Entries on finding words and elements
# # # # # # #

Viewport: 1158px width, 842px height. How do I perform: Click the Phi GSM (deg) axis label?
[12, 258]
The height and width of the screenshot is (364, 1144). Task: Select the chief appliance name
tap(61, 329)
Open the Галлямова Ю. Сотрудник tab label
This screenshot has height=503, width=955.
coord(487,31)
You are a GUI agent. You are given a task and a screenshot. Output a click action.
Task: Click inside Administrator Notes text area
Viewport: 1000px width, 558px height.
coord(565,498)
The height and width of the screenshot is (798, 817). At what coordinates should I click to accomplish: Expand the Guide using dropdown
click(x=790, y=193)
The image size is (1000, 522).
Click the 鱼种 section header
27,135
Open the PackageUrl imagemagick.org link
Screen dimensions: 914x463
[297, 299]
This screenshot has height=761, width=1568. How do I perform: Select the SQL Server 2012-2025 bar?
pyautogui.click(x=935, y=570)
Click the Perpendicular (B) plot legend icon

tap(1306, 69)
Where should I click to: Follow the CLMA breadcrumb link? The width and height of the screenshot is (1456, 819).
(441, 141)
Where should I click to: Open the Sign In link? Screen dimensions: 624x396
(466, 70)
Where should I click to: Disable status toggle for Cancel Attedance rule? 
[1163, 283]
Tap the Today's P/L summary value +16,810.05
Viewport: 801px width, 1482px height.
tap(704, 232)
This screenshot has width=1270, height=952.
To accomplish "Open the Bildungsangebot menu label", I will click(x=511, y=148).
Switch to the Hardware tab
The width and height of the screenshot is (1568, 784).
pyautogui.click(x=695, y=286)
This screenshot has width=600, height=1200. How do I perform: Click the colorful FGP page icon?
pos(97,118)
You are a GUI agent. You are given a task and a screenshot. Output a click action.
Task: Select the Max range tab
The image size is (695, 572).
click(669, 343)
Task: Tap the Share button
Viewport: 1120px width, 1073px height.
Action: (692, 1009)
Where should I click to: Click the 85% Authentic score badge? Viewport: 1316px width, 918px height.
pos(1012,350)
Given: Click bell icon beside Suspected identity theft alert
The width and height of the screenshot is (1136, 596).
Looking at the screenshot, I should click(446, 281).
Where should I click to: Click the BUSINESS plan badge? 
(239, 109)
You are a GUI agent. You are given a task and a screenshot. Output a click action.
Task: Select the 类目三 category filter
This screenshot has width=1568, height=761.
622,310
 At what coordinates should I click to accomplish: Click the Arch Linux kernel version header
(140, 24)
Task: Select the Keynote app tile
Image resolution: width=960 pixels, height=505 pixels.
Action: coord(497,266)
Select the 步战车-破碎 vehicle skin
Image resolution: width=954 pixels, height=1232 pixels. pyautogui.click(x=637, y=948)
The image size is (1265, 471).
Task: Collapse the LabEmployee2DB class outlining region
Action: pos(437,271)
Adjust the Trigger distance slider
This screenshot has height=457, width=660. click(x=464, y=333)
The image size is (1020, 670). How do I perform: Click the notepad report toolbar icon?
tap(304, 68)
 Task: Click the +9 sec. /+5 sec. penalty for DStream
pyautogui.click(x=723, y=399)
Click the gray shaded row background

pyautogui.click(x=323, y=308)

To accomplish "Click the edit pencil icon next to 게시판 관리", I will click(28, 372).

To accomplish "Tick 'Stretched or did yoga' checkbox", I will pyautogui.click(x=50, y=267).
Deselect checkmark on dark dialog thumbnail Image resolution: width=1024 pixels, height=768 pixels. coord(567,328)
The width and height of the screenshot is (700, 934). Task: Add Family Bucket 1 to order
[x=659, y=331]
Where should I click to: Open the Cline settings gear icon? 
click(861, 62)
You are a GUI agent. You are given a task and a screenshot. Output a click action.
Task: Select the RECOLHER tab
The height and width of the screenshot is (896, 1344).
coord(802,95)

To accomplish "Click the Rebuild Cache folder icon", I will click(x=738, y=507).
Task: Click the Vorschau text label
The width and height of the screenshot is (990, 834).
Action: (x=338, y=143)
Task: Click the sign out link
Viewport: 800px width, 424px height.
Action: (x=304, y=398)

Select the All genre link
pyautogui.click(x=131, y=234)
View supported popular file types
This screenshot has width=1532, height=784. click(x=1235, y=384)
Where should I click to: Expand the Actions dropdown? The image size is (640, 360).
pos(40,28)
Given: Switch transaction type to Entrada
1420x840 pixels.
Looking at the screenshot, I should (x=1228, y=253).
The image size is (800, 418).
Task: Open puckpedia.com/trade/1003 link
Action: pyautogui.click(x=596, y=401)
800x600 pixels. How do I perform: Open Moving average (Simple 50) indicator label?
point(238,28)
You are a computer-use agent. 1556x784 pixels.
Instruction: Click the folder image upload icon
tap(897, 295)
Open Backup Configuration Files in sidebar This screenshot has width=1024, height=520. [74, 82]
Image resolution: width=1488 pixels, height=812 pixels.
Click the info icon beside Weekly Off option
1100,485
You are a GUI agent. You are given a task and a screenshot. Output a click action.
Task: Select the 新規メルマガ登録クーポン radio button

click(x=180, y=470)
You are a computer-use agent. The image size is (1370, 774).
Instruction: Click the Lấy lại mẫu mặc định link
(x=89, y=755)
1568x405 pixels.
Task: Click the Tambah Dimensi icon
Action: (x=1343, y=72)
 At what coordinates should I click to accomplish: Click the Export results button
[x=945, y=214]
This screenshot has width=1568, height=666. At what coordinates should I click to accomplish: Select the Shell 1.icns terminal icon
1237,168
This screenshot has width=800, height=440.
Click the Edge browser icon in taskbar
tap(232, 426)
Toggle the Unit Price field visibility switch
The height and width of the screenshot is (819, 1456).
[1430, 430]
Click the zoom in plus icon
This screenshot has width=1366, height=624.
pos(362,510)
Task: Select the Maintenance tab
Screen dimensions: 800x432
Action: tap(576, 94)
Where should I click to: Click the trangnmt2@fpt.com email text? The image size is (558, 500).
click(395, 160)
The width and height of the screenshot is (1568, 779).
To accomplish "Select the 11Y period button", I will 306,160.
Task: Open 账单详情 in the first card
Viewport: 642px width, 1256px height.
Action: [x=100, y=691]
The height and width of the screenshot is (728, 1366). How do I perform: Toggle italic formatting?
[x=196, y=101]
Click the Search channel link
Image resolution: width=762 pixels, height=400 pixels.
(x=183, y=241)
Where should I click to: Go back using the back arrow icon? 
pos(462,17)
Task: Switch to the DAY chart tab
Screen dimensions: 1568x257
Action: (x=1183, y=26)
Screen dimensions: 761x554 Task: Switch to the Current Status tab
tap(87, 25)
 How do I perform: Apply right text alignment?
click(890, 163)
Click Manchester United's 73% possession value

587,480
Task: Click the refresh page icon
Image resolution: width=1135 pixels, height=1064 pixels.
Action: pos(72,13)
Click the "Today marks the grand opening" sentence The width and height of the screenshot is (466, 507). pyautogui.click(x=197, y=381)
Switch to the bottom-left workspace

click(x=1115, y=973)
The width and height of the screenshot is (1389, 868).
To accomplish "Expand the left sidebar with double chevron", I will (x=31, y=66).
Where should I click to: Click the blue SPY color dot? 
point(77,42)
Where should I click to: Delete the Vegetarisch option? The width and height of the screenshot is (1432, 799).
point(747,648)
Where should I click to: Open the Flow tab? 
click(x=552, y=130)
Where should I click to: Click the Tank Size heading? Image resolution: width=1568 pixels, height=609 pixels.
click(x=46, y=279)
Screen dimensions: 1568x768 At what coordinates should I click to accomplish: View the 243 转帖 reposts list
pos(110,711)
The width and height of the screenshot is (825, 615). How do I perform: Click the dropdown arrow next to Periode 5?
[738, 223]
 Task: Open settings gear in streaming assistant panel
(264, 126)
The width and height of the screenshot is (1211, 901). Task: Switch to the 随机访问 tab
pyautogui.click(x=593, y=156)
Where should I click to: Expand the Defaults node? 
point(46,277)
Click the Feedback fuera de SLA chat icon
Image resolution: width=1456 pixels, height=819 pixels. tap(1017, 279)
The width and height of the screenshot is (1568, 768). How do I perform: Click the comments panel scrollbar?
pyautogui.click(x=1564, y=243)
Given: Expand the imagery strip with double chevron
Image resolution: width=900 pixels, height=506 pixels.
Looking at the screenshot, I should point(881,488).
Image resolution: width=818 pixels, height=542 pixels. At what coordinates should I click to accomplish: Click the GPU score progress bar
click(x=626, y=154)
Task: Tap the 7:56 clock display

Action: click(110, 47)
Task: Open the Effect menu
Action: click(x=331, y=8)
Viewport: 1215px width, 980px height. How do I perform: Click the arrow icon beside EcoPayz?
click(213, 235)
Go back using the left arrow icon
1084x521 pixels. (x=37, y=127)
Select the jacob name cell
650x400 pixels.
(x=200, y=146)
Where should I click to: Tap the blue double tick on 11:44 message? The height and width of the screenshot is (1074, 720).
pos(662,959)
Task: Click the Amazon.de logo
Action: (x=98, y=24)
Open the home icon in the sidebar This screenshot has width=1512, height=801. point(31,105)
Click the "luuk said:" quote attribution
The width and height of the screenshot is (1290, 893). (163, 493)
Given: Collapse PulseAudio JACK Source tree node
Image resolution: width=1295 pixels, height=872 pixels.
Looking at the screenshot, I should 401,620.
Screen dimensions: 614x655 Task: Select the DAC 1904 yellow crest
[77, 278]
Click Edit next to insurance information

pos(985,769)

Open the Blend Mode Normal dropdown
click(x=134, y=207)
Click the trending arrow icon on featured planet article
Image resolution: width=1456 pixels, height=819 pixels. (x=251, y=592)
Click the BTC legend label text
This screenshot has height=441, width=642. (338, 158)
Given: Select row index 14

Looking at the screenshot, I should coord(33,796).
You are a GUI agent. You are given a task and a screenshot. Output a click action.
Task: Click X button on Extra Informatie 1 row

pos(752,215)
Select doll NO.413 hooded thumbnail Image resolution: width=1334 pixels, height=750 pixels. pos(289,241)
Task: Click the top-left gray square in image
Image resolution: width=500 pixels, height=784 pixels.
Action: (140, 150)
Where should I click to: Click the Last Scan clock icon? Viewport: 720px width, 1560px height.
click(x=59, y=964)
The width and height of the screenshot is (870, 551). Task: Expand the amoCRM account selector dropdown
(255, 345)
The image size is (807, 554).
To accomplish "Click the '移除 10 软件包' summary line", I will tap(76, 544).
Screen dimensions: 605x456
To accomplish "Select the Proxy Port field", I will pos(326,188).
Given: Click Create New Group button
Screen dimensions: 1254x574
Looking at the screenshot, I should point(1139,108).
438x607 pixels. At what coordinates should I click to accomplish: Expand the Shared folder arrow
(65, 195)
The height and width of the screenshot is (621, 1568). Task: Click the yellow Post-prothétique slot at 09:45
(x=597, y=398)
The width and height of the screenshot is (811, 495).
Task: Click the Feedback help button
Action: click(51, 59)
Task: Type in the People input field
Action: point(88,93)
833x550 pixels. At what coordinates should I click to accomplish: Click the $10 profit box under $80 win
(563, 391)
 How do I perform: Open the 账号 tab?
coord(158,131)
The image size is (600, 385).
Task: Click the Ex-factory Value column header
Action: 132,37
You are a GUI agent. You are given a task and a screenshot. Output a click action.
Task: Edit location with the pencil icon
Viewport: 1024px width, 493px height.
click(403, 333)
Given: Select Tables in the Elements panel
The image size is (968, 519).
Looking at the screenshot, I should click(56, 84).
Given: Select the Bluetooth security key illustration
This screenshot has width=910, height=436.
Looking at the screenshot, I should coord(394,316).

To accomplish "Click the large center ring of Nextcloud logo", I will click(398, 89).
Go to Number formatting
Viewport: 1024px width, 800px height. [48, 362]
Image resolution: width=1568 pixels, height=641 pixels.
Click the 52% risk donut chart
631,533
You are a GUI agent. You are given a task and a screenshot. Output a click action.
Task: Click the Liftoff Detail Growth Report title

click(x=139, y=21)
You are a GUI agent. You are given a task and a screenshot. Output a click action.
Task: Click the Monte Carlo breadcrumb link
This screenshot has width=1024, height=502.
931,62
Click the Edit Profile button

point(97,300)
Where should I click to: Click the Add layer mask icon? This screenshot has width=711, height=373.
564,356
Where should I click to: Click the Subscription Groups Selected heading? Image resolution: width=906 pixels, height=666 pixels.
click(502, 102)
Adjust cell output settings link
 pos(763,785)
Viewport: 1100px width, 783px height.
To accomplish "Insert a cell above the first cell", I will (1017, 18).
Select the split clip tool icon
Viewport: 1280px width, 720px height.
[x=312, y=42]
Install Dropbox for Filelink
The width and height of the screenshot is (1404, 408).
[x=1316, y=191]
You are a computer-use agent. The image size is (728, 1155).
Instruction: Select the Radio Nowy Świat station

# # # # # # #

Task goal: Please locate each line in the items above that contains the string "formatting" and copy those lines in full.

Task output:
The height and width of the screenshot is (728, 1366). How do I perform: Toggle italic formatting?
Go to Number formatting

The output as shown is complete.